In a decision handed down on 11 February 2016, the High Court has confirmed that the State Supreme Courts have jurisdiction to grant relief to plaintiffs seeking to join insurers of insolvent or potentially insolvent defendants, and a declaration that the insurer is liable to indemnify the defendant. 


The liquidators of Akron Roads Pty Ltd (Akron Roads) commenced proceedings against the company’s former directors, alleging that they breached s588G(2) of the Corporations Act 2001 (Cth) (the Act) by failing to prevent Akron Roads from incurring debts while insolvent.

The directors made a claim under their CGU professional indemnity insurance policies, however CGU refused to indemnify them, contending that the liability claimed fell within an exclusion contained in the policy.

During the interlocutory stages of the proceeding, the liquidators applied to join the insurer as a defendant and for leave to amend their points of claim seeking a declaration that CGU was liable to indemnify the directors. 

Supreme Court of Victoria & Court of Appeal

The liquidators relied on s562 of the Act, and s117 of the Bankruptcy Act 1966 (Cth), in contending that they had a sufficient interest in the determination of CGU’s liability to support their claim for a declaration and joinder of the insurer.

CGU opposed joinder on the basis that:

  • there was no claim against CGU by its insured, and therefore there was no justiciable controversy;
  • the liquidator’s interest was hypothetical and contingent upon an insured successfully enforcing a right, and s562 of the Act does not confer on a liquidator a right of action against an insurer to enforce insurance policies; and
  • the Court had no jurisdiction under s36 of the Supreme Court Act 1986 (Vic) to grant the declaratory relief sought and, if it did have jurisdiction, it should decline to do so in the exercise of discretion.

At first instance, Judd J held that the liquidators had a sufficient interest in the insurance proceeds to provide them with standing to apply for declaratory relief, and that by reason of s562 of the Act and the liquidators’ duties to the creditors of Akron Roads, there was a justiciable dispute consequent upon CGU’s denial of liability under the policy. Judd J also referred to it being “just and convenient that the dispute between the plaintiffs and CGU be resolved at the same time, and in the same proceeding, as the dispute between the plaintiffs and the insured."1

CGU unsuccessfully sought leave to appeal to the Court of Appeal of the Supreme Court of Victoria.

High Court

CGU was granted special leave to appeal to the High Court. The issue for the High Court in relation to the joinder was framed as a jurisdictional one, and the High Court was required to consider whether the Supreme Court had jurisdiction to consider the liquidators’ claim for joinder and declaratory relief.

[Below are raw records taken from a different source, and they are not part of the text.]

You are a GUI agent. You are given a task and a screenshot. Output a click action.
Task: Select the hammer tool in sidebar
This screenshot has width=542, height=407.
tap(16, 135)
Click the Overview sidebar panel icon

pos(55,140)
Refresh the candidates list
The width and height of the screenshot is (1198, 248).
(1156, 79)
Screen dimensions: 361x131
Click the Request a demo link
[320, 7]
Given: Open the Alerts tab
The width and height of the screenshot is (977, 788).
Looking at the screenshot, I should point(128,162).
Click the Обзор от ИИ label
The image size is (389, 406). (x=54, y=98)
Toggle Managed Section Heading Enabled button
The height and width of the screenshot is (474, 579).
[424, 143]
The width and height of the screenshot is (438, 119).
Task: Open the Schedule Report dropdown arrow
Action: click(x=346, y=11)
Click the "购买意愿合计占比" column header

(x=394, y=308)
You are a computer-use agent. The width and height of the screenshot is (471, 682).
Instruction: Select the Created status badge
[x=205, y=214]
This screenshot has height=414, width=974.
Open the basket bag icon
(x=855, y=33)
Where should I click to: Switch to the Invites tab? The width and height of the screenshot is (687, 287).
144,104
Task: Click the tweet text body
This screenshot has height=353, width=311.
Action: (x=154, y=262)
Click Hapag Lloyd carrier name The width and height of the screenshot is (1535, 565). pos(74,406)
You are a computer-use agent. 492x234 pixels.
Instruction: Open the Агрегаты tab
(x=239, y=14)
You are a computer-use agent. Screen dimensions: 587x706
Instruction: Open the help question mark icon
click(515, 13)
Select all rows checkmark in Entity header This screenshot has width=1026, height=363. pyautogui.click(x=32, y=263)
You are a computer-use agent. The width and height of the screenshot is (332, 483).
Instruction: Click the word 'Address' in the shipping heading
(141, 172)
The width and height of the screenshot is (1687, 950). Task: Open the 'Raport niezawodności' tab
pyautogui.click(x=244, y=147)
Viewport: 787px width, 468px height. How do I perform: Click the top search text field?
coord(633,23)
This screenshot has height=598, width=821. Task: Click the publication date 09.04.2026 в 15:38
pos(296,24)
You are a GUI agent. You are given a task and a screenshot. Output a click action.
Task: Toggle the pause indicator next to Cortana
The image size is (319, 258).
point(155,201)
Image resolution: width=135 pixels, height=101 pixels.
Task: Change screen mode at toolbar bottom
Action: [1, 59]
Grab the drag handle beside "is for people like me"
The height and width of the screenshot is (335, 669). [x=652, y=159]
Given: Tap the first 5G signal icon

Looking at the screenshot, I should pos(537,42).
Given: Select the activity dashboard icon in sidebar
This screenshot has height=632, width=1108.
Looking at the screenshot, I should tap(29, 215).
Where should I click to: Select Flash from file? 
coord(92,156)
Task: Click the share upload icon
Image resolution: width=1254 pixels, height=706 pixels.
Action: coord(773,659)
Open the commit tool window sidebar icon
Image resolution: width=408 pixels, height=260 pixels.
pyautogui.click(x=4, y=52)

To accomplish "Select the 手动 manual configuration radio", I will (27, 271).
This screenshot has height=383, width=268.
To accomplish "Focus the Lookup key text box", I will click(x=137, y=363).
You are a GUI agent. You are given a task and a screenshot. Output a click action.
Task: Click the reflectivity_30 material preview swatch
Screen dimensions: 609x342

The High Court, in two separate judgments, dismissed CGU’s appeal, and held that:

  • the interest upon which the claim for declaratory relief was based and CGU’s denial of liability under the policy were sufficient to constitute a justiciable controversy between the liquidators and CGU involving a question arising within federal jurisdiction; and
  • the lack of privity of contract between the liquidators and CGU did not defeat the liquidators’ claim, as it was based instead upon the legal consequence created by s562 of the Act (and s117 of the Bankruptcy Act, should one of the directors become bankrupt), under which they stood to benefit from the making of the declaration sought.


This decision has provided clarity for liquidators in respect of their ability to join insurers to proceedings against insolvent or potentially insolvent insureds where the insurer has denied indemnity. 

This allows liquidators to better assess their recovery prospects and to have all relevant issues (including the insurers’ liability under the policy) determined in the one proceeding.